The deployment gap undermines grid resilience, raises operating costs, and slows the U.S. transition to a low‑carbon electricity system in the most populous regions.
The rapid rise of utility‑scale battery storage on the West Coast reflects both aggressive policy incentives and market structures that reward flexibility. California’s CAISO and Texas’s ERCOT have embraced revenue‑stacking models that let batteries capture energy arbitrage, capacity credits, and ancillary services simultaneously. This has enabled more than a dozen gigawatts of storage to smooth peak demand, defer fossil‑fuel peaker plants, and provide fast frequency response during extreme weather events.
In contrast, Eastern RTOs still operate under legacy market designs that obscure the true value of BESS. Restrictions on dynamic cost offers prevent storage operators from reflecting sub‑hourly opportunity costs, while capacity accreditation often omits critical flexibility metrics such as ramp rates and start‑up times. As a result, price signals for ramping and ancillary services remain flat, discouraging investment and leaving the region dependent on less efficient thermal resources. Analysts argue that modernizing these markets to allow cost‑reflective reserve bids and granular pricing would unlock significant revenue streams for battery projects.

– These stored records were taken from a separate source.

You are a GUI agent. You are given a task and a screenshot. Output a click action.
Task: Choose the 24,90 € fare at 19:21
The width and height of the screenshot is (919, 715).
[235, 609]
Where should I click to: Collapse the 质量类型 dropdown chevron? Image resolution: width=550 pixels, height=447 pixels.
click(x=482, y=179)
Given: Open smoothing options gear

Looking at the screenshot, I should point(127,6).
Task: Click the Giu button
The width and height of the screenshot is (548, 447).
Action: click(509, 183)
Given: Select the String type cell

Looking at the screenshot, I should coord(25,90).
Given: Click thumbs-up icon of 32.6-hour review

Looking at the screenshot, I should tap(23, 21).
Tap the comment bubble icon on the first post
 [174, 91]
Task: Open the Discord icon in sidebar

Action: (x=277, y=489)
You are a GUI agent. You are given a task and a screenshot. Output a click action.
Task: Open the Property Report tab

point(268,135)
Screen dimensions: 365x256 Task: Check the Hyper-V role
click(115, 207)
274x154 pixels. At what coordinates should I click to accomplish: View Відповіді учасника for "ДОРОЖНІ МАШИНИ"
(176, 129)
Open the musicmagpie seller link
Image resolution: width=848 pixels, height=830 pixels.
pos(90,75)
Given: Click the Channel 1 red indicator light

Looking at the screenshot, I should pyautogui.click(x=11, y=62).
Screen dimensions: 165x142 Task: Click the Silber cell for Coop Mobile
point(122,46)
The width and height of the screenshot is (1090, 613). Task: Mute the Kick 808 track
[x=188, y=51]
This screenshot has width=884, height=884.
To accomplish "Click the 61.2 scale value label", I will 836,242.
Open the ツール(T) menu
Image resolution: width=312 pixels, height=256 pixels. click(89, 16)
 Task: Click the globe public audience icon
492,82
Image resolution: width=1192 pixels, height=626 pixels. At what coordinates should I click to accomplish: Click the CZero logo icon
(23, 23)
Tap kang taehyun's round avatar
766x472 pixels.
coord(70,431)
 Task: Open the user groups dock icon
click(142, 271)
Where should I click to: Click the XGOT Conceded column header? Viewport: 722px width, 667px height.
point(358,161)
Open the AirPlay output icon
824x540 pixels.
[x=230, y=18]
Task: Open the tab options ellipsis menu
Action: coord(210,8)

Policy makers and grid operators can close the gap by adopting sub‑hourly dispatch models, streamlining interconnection queues, and shifting from static, blanket duration rules to "slice‑of‑day" accreditation that mirrors real‑world operating conditions. Such reforms would not only accelerate BESS deployment but also enhance reliability during winter storms and support broader decarbonization goals. As the nation seeks to meet its 2030 emissions targets, unlocking storage potential in the East will be essential for a resilient, affordable power system.